One billion electrons pass from a point P towards another point Q in `10^(-3)` s. What is the current in ampere ? What is its direction ?

To solve the problem, we will follow these steps: ### Step 1: Identify the number of electrons and the time interval We are given that one billion electrons pass from point P to point Q in \(10^{-3}\) seconds. - Number of electrons, \(n = 10^9\) - Time, \(t = 10^{-3}\) seconds ### Step 2: Determine the charge of one electron The charge of one electron is approximately \(e = 1.6 \times 10^{-19}\) coulombs. ### Step 3: Calculate the total charge that passes through The total charge \(Q\) that passes through can be calculated using the formula: \[ Q = n \times e \] Substituting the values: \[ Q = 10^9 \times 1.6 \times 10^{-19} = 1.6 \times 10^{-10} \text{ coulombs} \] ### Step 4: Calculate the current using the formula Current \(I\) is defined as the charge per unit time: \[ I = \frac{Q}{t} \] Substituting the values we found: \[ I = \frac{1.6 \times 10^{-10}}{10^{-3}} = 1.6 \times 10^{-7} \text{ amperes} \] ### Step 5: Determine the direction of the current The direction of conventional current is opposite to the flow of electrons. Since the electrons are moving from point P to point Q, the current direction will be from point Q to point P. ### Final Answer - The current is \(1.6 \times 10^{-7}\) amperes. - The direction of the current is from Q to P. ---

▶ _Problem set_:
a) According to the electron-current solution, what total charge passes from P to Q?
b) List the headings of all the numbered steps in the electron-current solution.

▶ _Dataset content_:
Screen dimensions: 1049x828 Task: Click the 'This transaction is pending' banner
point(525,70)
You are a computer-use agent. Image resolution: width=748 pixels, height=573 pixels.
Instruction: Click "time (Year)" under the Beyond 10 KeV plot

▶ _Task-by-task answers_:
a) 1.6 × 10^-10 coulombs

b)
1. Identify the number of electrons and the time interval
2. Determine the charge of one electron
3. Calculate the total charge that passes through
4. Calculate the current using the formula
5. Determine the direction of the current